People who watch the Academy Awards each year do so because they want to see the best movies honored. They want a loving celebration of the year in film. They want opulence and glamour and Hollywood escapism. They want to be clued into performances or projects they missed because speeches, montages, and clips moved them. They want to see a show, to be entertained by a spectacle produced by the best creative minds in the world.
Stop worrying about what uninterested demographics are going to show up, slicing and dicing the grandeur of it all because of paranoia over runtime, and dreaming up humiliating gimmicks as pleas for attention. Put on a great show for the people who are reliably tuning in to see it.
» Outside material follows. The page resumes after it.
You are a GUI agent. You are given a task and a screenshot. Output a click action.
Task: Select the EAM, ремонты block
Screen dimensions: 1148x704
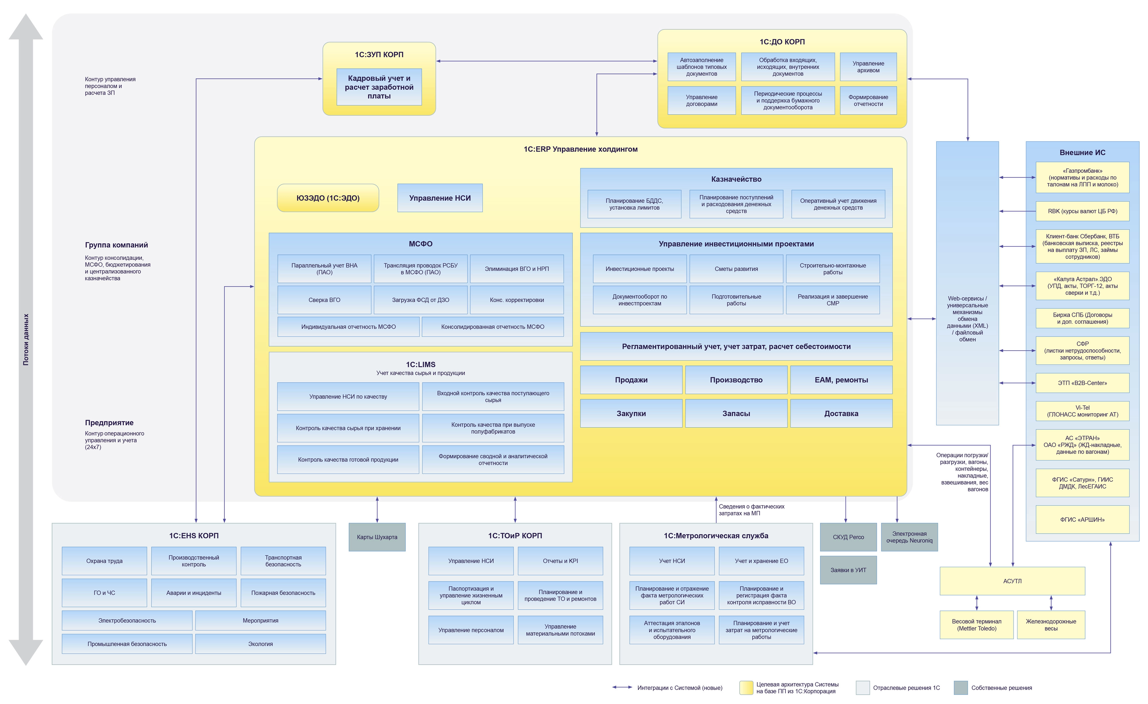[841, 380]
They don’t want to see Tom Hanks forced to explain a complicated, hashtag-driven voting campaign that was orchestrated so a shitty Netflix movie can win an award and some strangers from down the street can present at the ceremony. (Ah yes, just what we all crave from Hollywood’s biggest night: more normal people.)
It’s not that there shouldn’t be evolution or an embrace of new kinds of entertainers and cultural tastes and attitudes. But there should be a love for the year in movies and a joy being had in the act of celebrating them. That’s why it’s exciting that Schumer, Hall, and Sykes are taking hosting duties.
They’ve all proven in the past that they’ll fully commit to a bit, aren’t afraid to take risks, are willing to be self-deprecating, but also seem to have the necessary enthusiasm for the job. Compare that to someone like past Oscars host Jimmy Kimmel, who recently ranted about how The Power of the Dog was nominated but Spider-Man was not. It’s a novel idea, but maybe the people emceeing the world’s most esteemed movie awards show actually like movies. Schumer, Hall, and Sykes, at the very least, star in a lot of them, so one can presume they do!
There were a lot of jokes in the past week after the #OscarsFanFavorite announcement about how we’re one step away from the entire evening being decided based on whatever’s trending more on TikTok. The Academy has two competing issues: a ratings catastrophe and a spate of critical ravages. Why not fix the one that is actually fixable?